I'm in a Book | Teen Ink

I'm in a Book

August 1, 2010
By Anonymous

What fills a book? Certainly, it contains pages filled with nouns and verbs that create the story of a certain character. We, the readers, read the character’s inner thoughts and associate with their feelings, from content to gloom, disappointment to satisfaction, and even heartbreak to love. A book escorts its reader from the beginning to the end with promise of distractions, disruptions, and struggles, but also of love and resolve and sometimes laughter. I believe books are living beings, for the characters within them speak to me and tell me they are living and that they have lived. I imagine my life as being written of in a book, for to be a book would be what I have heard people describe as “the good life.”
As a book, my story would already be written.
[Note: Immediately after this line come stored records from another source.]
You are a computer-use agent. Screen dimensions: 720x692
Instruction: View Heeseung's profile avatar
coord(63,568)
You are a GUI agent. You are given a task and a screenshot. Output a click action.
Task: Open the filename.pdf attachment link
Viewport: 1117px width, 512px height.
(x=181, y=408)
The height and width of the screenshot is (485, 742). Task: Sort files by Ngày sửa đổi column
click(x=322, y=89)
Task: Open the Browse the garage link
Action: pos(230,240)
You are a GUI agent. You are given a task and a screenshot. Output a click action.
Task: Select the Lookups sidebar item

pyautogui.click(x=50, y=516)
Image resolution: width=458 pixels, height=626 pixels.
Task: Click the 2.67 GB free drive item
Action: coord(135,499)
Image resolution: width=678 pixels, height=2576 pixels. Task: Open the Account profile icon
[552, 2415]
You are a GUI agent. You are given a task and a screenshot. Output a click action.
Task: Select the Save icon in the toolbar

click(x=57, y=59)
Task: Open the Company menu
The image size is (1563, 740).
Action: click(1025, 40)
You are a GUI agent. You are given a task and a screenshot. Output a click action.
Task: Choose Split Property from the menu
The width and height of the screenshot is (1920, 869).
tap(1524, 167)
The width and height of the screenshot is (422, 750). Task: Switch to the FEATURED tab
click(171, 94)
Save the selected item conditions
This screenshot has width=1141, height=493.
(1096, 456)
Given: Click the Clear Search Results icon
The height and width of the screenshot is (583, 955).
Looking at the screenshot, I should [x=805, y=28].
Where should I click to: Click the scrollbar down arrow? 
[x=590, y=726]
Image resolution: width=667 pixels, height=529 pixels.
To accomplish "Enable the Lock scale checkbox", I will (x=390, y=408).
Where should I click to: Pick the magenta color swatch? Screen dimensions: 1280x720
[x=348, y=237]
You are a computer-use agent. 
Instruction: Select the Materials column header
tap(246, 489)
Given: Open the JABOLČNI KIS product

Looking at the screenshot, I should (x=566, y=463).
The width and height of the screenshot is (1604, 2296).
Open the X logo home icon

There would be no unwritten for me to write, nor would there be a written for me to rewrite. The words would already be there. I would have insurmountable knowledge, for I would have access to every mistake I had made or would make. There would be no surprise. And in the end, when all is said and done, I will have learned a lesson; a lesson I would never forget because it will be inscribed upon my page.
I would never have to ponder if I had yet found myself because the character within me would already be developed. The infamous question, “Who am I?” may pass by my lips once, but as I am a book, I will be sure to find the answer. There would be no mystery to interrupt me. I could never be unsure; I’d have the perfect confidence. And this sureness would produce only black and white, with no gray for me to stumble over as I bounce from one side of the color spectrum to the next.
The book would contain mainly my thoughts. And there I would be for pages and pages on end: dancing, crying, laughing and maybe romancing. It would be my voice the reader would hear and everybody would love me, for the main character is always loved and portrayed in an admirable light. I would be the hopeless case and they would plea for the writer to fix and repair me. And the writer would listen; she would set my world right in the end.
Patient, on the book shelve, I would sit. I’d be waiting for some desperate reader to pick me up, search my pages, and look within me to find that we relate. So great my story would be, that I would inspire philosophers. They would question and study my words, hoping to find a similar answer or meaning to their own lives. That final phrase, written in black type, indicating “the end,” would be my declaration of freedom, a freedom from wandering hopeless, like people do. I’d have immunity from the search. And while the people walk through the rain of life, their glasses foggy, I would be secure within my binding.